Editor’s note: This article is a companion piece to “Infertility: The Hidden Cost of Orthopaedic Training,” above.
In 2021, I was 2 years out of residency and had started a general orthopaedic practice in Reno, Nevada. My partner, Mikey, and I wanted to start a family but weren’t sure whether we were ready yet. I was 36 years old at the time. We decided to start the process of egg and embryo preservation because we were vaguely aware of age-related fertility decline. At the time, we thought we were being proactive. We did not expect any issues, as I had very normal menstrual cycles and no medical or gynecologic issues.
At the time of my initial consultation, my anti-Müllerian hormone (AMH) levels, a marker of egg reserve and response to in vitro fertilization hyperstimulation protocols, were low at 0.4 ng/mL. For reference, the median AMH level in a 36-year-old is approximately 2.28 ng/mL. This information caught us by surprise but reaffirmed our decision to proceed with embryo preservation, as it seemed like my fertile years were fewer than we had presupposed.
Unfortunately, our first cycle of egg retrieval was unsuccessful. Despite multiple adjustments in the hormone hyperstimulation protocol, there were no follicles or retrievable eggs. The reproductive endocrinologist (REI) offered us two options: We could try another cycle but likely with similar results, or we could consider donor eggs. Because Mikey and I had gone to the REI thinking we were being proactive, this news was completely unexpected and quite devastating. Our hopes to one day have a child suddenly seemed out of reach.
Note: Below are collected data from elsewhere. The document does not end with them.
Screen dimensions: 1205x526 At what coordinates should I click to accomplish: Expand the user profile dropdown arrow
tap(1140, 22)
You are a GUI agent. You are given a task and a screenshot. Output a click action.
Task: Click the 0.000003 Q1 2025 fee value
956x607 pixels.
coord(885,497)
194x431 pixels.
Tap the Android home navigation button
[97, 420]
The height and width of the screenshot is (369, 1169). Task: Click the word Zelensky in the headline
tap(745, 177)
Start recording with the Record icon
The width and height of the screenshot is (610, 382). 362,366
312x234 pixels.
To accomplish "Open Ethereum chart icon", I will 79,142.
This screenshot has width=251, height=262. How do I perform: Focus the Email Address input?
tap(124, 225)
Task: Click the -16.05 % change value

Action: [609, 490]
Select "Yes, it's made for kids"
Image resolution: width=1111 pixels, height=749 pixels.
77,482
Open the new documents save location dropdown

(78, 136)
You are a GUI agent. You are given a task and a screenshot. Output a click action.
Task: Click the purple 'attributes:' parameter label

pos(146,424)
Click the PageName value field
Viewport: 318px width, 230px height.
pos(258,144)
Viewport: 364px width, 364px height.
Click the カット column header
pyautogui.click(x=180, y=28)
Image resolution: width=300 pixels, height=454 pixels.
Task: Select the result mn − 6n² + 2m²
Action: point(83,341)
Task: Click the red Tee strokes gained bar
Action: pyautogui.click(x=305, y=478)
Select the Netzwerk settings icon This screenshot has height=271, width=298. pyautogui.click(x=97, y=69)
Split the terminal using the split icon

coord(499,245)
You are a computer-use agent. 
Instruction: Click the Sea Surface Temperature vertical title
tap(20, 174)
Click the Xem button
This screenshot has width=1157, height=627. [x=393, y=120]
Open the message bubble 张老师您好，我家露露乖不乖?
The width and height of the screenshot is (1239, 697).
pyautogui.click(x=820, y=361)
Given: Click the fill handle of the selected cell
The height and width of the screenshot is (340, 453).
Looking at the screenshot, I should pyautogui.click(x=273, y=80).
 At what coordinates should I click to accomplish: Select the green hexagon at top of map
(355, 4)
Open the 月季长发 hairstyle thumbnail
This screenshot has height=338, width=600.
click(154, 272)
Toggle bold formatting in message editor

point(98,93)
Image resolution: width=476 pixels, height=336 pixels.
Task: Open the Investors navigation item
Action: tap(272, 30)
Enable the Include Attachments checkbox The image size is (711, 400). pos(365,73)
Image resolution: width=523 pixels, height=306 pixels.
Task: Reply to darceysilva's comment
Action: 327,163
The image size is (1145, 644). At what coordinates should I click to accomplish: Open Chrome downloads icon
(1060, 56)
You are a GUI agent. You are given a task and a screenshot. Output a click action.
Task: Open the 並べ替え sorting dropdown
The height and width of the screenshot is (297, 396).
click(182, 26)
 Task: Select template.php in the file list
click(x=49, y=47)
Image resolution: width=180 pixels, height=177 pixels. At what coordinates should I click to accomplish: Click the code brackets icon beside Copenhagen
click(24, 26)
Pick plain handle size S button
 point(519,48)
We decided to get a second opinion from an REI in southern California who had more experience and successes in women of “advanced age” and with diminished ovarian reserve. The new physician had a more optimistic point of view and recommended egg-preservation protocols with minimal hormonal stimulation, effectively retrieving the one follicle/egg that my body produced each month. This approach would take more egg retrieval cycles overall but would be a viable option.
Mikey and I agreed with this course of action, and I spent many hours flying back and forth between Reno and southern California for monitoring and egg retrievals between my clinics and OR days. Over the course of 2 years, we underwent 11 egg retrievals, struggled with embryos that did not make it to the blastocyst stage, tried natural conception, and mourned a miscarriage. These experiences stood out as one of the first times in my life when trying harder did not equate to an increased chance of success.
As I navigated the process, I encountered many people who had had similar experiences in the medical field and even in my own residency program. It became very striking to me how little we talk about infertility, especially when it is so common and when we work in a field where childbearing is frequently delayed past prime reproductive years. Just as we learn from our collective surgical complications through morbidity and mortality conferences, talking about age-related infertility can bring awareness to the issue. In turn, this can help our community utilize the tools available to avoid future complications in their personal lives and the associated psychological toll.
Family planning involves many personal choices and looks different for everyone. However, obtaining the relevant information about our own fertility and about fertility-preservation options can help us make informed decisions and avoid missed opportunities. Had I known as a resident what I know now, I certainly would have proceeded with embryo preservation then. I’m sure I would have still balked at the cost, the time commitment, and the bandwidth it takes to think about something other than orthopaedics and plain survival during residency. However, no amount of money can buy back time and eggs that are already gone. My hope is that with more awareness and with an increase in systemic support for fertility-preservation options, the barriers to accessing the appropriate reproductive care will become less of an issue for our residents and other members of our orthopaedic community.
Shanjean Lee, MD, is an orthopaedic surgeon at VA Sierra Nevada Healthcare System in Reno, Nevada. Dr. Lee and her partner, Mikey, feel very fortunate to welcome their “miracle baby,” Corina, this year.